Hingegen kann - je nach den konkreten Umständen im Einzelfall - das unerwartete und plötzliche Dahinfallen von Leistungen der Haftpflichtversicherung an den Ehepartner einen Befreiungsgrund gemäss
Art. 14 Abs. 2 AVIG
darstellen (E. 9 und 10).
A.
H., geboren 1964, ist verheiratet und Mutter von Zwillingen (Geburtsjahr 2002). Ihrem Ehemann wurden infolge eines im Jahr 1999 erlittenen Unfalls unter anderem Leistungen der Haftpflichtversicherung des Unfallverursachers ausgerichtet. Nachdem er eine von der Invalidenversicherung unterstützte Umschulung absolviert hatte, blieb er arbeitslos und wurde am 24. April 2009 bei der Arbeitslosenversicherung ausgesteuert. H. hatte seit über acht Jahren keine Erwerbstätigkeit mehr ausgeübt, als sie sich auf den 17. August 2009 als Zeichnerin Konstruktiver Hochbau/Sachbearbeiterin bei der E. AG anstellen liess. Das Arbeitsverhältnis wurde durch schriftliche Kündigung der Arbeitgeberin vom 4. September 2009 während der Probezeit per 11. September 2009 aufgelöst. Die Haftpflichtversicherung des Unfallverursachers richtete letztmals am 24. Dezember 2009 eine monatliche Zahlung von Fr. 4'719.- aus und überwies am 29. Dezember 2009 Fr. 50'000.- als Schlusszahlung. Am 22. April 2010 stellte H. Antrag auf Arbeitslosenentschädigung ab sofort, wobei sie darauf hinwies, dass sie Leistungen der Arbeitslosenversicherung infolge Aussteuerung des Ehemannes aus der Arbeitslosenversicherung und Wegfalls seiner Unterstützung durch die Haftpflichtversicherung des Unfallverursachers fordere. Mit Verfügung vom 17. Mai 2010 verneinte die Kantonale Arbeitslosenkasse St. Gallen einen Anspruch auf Arbeitslosentaggelder mit der Begründung, die Aussteuerung des Ehemannes berechtige nicht zum Bezug von Arbeitslosenentschädigung. Daran hielt sie mit Einspracheentscheid vom 25. Juni 2010 fest.
B.
In teilweiser Gutheissung der dagegen geführten Beschwerde hob das Versicherungsgericht des Kantons St. Gallen den Einspracheentscheid auf und wies die Sache zur Prüfung der wirtschaftlichen
BGE 138 V 434 S. 436
Zwangslage und anschliessenden Neuverfügung an die Arbeitslosenkasse zurück (Entscheid vom 15. Juni 2011).
C.
Die Arbeitslosenkasse erhebt Beschwerde in öffentlich-rechtlichen Angelegenheiten mit dem Antrag, der kantonale Gerichtsentscheid sei aufzuheben und es sei festzustellen, dass H. nicht von der Erfüllung der Beitragszeit befreit sei.

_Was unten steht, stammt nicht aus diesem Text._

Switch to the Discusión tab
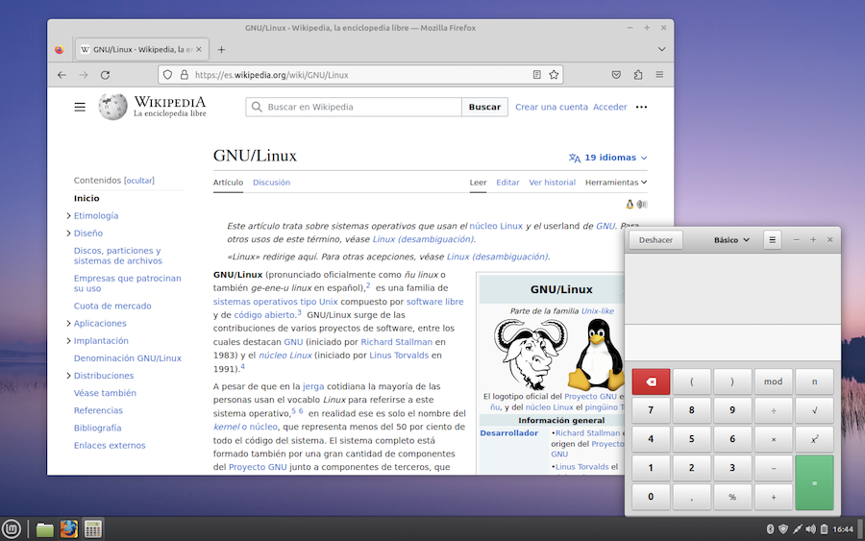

H. stellt das Rechtsbegehren, es seien ihr ab 22. April 2010 Arbeitslosentaggelder auszurichten. Das Staatssekretariat für Wirtschaft (SECO) schliesst auf Gutheissung der Beschwerde.
Aus den Erwägungen:
5.1
Nach
Art. 14 Abs. 2 Satz 1 AVIG
(SR 837.0) sind Personen von der Erfüllung der Beitragszeit befreit, die wegen Trennung oder Scheidung der Ehe, wegen Invalidität (
Art. 8 ATSG
; SR 830.1) oder Todes des Ehegatten oder aus ähnlichen Gründen oder wegen Wegfalls einer Invalidenrente gezwungen sind, eine unselbstständige Erwerbstätigkeit aufzunehmen oder zu erweitern.
5.2
Art. 14 Abs. 2 AVIG
ist in erster Linie für jene Fälle vorgesehen, in denen die Person, welche durch Geldzahlungen an den Unterhalt der Familie beiträgt, oder die Erwerbsquelle plötzlich aus- oder weggefallen ist. Sie zielt auf Versicherte, die nicht auf die Aufnahme, Wiederaufnahme oder Ausdehnung der Erwerbstätigkeit vorbereitet sind und aus wirtschaftlicher Notwendigkeit in verhältnismässig kurzer Zeit neu disponieren müssen (
BGE 137 V 133
E. 4.2 S. 135; THOMAS NUSSBAUMER, Arbeitslosenversicherung, in: Soziale Sicherheit, SBVR Bd. XIV, 2. Aufl. 2007, S. 2252 Rz. 243).
5.3
Gemäss Rechtsprechung ist eine Befreiung von der Erfüllung der Beitragszeit nach
Art. 14 Abs. 2 AVIG
nur möglich, wenn zwischen dem geltend gemachten Grund und der Notwendigkeit der Aufnahme oder Erweiterung einer unselbstständigen Erwerbstätigkeit ein Kausalzusammenhang gegeben ist. Dabei ist kein strikter Kausalitätsnachweis im naturwissenschaftlichen Sinne zu verlangen (
BGE 125 V 123
E. 2a S. 125;
BGE 121 V 336
E. 5c/bb S. 344;
BGE 119 V 51
E. 3b S. 55). Der erforderliche Kausalzusammenhang ist (unter Vorbehalt der zeitlichen Schranke gemäss Satz 2 dieser Bestimmung) vernünftigerweise bereits zu bejahen, wenn es glaubwürdig und nachvollziehbar erscheint, dass der Entschluss der versicherten Person, eine unselbstständige Erwerbstätigkeit aufzunehmen oder zu erweitern, in
BGE 138 V 434 S. 437
dem als Befreiungsgrund in Frage kommenden Ereignis mitbegründet liegt (
BGE 121 V 336
E. 5c/bb S. 344; SVR 2012 ALV Nr. 7 S. 21, 8C_345/2011 E. 7.1.1). Das Gesetz lässt die enumerierten oder ähnlichen Befreiungsgründe im Rahmen der Generalklausel nicht mehr zu, wenn das betreffende Ereignis mehr als ein Jahr zurückliegt (
Art. 14 Abs. 2 Satz 2 AVIG
). Dies ist Ausdruck der gesetzgeberischen Entscheidung, ein solches Ereignis nicht mehr als kausal für die über ein Jahr später versuchte Arbeitsaufnahme zu betrachten (
BGE 121 V 336
E. 5c/bb S. 344; SVR 2012 ALV Nr. 7 S. 21, 8C_345/ 2011 E. 7.1.2).
6.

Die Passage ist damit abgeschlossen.